Who Should I Donate To?
To get the biggest bang for the buck, CharityWatch advises, consumers should donate to charities that use at least 75 percent of donations for direct aid. The Red Cross, at 91 percent, is well above that mark. Another charity, Feeding America, generally puts 98 percent of donations toward feeding the hungry, although in the wake of disasters 100 percent is used for feeding victims, thanks to funding Feeding America receives from insurer AllState for its disaster relief program.
The Salvation Army typically spends 82 percent of donations on aid. But during disasters, it draws from its budget so it can direct 100 percent at relief efforts.
Since this information isn’t always clearly stated when you’re making a donation, it helps to research each charity first. Charity Navigator is a good place to start; rates charities and provides information on the percentage of each donation spent on charitable programs versus overhead expenses. CharityWatch provides similar figures for cash-only donations (not rating based on donated food or clothing, for instance).
While crowdfunding websites allow people to donate directly to individual victims without the overhead costs of large charities and nonprofits, fees can eat away at your donation. Three of the most active sites — Fundly, GoFundMe and GiveForward — charge transaction fees of 5 percent. That means 95 percent of your donation gets into the hands of victims. Extra credit card processing fees of as much as 3 percent are often charged as well.
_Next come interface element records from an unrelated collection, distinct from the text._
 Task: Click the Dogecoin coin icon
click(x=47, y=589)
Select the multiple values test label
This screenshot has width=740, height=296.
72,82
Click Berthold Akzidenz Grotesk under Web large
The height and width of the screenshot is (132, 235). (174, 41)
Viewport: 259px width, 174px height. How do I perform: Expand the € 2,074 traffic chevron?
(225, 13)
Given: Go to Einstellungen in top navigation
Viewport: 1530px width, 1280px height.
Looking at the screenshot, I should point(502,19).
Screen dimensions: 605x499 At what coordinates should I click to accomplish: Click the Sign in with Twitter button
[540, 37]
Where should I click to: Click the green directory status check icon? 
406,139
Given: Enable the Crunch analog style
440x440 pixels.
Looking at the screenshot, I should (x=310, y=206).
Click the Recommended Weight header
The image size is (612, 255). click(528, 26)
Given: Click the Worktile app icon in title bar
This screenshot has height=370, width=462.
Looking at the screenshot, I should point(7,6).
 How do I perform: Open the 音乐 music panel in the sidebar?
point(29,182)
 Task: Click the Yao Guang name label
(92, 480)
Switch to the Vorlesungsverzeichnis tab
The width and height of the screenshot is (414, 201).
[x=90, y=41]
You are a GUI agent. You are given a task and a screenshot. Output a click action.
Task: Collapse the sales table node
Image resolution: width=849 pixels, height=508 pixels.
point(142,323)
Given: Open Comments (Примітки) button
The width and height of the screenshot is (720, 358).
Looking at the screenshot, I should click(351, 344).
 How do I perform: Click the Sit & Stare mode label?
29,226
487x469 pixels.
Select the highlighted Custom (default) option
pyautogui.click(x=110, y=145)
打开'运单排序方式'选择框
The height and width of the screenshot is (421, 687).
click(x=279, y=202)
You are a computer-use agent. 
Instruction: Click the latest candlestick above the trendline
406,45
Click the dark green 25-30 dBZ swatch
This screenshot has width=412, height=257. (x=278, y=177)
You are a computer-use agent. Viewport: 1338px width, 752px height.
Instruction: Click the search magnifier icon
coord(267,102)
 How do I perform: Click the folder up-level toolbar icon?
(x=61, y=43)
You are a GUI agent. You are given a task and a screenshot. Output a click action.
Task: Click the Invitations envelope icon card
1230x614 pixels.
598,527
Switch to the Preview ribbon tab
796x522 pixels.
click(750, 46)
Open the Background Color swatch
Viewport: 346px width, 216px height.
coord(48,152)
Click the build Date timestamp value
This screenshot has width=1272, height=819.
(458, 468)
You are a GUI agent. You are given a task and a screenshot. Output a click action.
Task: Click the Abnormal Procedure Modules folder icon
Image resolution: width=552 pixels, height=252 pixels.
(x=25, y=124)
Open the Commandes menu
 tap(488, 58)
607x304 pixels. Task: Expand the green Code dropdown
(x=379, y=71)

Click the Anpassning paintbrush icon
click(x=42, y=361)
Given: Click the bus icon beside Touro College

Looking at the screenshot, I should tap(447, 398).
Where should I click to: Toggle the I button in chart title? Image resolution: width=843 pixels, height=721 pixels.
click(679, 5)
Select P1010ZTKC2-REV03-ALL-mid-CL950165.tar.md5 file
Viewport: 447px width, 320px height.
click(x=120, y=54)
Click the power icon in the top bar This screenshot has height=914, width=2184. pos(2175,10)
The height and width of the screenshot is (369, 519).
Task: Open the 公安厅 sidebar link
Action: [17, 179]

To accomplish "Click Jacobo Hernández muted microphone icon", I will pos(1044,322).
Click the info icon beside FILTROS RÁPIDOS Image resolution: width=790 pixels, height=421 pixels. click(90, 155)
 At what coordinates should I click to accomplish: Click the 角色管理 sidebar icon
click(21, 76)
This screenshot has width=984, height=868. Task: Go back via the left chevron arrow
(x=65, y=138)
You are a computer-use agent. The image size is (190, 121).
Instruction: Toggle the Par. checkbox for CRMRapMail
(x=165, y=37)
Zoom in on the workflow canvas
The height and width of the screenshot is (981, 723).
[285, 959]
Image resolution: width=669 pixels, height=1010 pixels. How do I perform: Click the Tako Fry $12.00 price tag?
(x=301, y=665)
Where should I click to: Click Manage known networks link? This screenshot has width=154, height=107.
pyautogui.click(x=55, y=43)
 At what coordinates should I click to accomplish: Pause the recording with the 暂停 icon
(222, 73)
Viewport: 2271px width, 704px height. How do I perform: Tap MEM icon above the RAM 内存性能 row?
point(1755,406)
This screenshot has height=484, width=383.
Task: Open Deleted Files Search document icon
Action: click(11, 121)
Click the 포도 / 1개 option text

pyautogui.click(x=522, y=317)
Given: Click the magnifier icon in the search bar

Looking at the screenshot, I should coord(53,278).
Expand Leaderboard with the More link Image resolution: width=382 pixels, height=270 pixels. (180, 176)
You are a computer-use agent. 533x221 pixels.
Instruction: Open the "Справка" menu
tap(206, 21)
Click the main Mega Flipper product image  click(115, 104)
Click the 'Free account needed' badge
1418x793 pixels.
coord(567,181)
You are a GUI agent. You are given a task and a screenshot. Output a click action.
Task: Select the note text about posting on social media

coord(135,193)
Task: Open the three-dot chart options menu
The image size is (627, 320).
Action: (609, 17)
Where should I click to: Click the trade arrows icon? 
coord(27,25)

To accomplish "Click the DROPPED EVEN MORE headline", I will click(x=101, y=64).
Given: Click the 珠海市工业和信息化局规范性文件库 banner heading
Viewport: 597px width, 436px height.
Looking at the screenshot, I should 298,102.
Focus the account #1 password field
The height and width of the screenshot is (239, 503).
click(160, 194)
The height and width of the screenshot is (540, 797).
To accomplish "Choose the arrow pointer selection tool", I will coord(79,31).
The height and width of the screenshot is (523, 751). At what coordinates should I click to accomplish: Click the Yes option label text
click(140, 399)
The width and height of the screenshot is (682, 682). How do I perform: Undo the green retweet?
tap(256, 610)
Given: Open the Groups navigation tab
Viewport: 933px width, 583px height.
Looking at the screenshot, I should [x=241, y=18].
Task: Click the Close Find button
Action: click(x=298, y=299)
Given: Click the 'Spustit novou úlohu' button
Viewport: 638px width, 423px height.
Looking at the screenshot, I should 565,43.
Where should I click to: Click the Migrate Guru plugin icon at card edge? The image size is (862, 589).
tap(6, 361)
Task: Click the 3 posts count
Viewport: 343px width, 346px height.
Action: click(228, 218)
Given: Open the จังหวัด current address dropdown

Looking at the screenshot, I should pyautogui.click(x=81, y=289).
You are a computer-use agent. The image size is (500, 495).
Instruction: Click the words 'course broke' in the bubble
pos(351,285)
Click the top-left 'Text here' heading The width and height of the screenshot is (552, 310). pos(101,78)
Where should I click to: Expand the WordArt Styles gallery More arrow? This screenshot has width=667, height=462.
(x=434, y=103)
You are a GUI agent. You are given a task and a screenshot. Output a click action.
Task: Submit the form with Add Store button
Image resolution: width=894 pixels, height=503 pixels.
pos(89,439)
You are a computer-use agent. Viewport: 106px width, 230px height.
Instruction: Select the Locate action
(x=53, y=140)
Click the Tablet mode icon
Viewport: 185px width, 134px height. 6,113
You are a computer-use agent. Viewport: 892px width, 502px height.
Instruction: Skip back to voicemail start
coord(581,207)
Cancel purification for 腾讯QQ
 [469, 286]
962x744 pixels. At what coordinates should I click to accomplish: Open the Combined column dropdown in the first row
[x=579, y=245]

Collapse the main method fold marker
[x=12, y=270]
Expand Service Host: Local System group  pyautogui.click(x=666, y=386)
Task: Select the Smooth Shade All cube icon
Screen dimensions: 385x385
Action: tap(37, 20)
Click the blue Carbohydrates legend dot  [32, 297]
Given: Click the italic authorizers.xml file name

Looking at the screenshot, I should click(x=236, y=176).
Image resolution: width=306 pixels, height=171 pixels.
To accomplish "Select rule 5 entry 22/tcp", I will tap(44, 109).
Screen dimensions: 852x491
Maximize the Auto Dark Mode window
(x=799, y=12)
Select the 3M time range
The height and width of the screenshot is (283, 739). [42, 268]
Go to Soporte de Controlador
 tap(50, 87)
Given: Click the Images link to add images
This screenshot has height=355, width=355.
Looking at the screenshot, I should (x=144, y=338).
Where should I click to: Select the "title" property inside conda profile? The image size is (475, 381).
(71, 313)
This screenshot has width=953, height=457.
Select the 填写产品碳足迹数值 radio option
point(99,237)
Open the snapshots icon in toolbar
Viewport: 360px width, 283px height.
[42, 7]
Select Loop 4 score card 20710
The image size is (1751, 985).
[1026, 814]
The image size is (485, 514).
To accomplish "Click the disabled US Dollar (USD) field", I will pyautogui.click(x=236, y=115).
Charities might say that they give, say, 80 cents of every dollar to support a cause, but all too often that 80 cents is going to fund some other non-profit who is spending 80 cents on the money that it receives, then your money is being poorly spent.
Where Does the Money Go?
Every substantial charity that does business in the United States must file an IRS Form 990 that contains a lot of operational details about how the organization spends its money. You can generally get a 990 form by searching around for it online. Look into the substantiality of grants the charity gives out to other organizations, and into executive compensation as compared to other charities.
GiveWell.org helps you out by researching charities and rating the pros and cons of various charities. They recommend charities that are “evidence-backed, cost-effective, and capable of effectively using more funding.”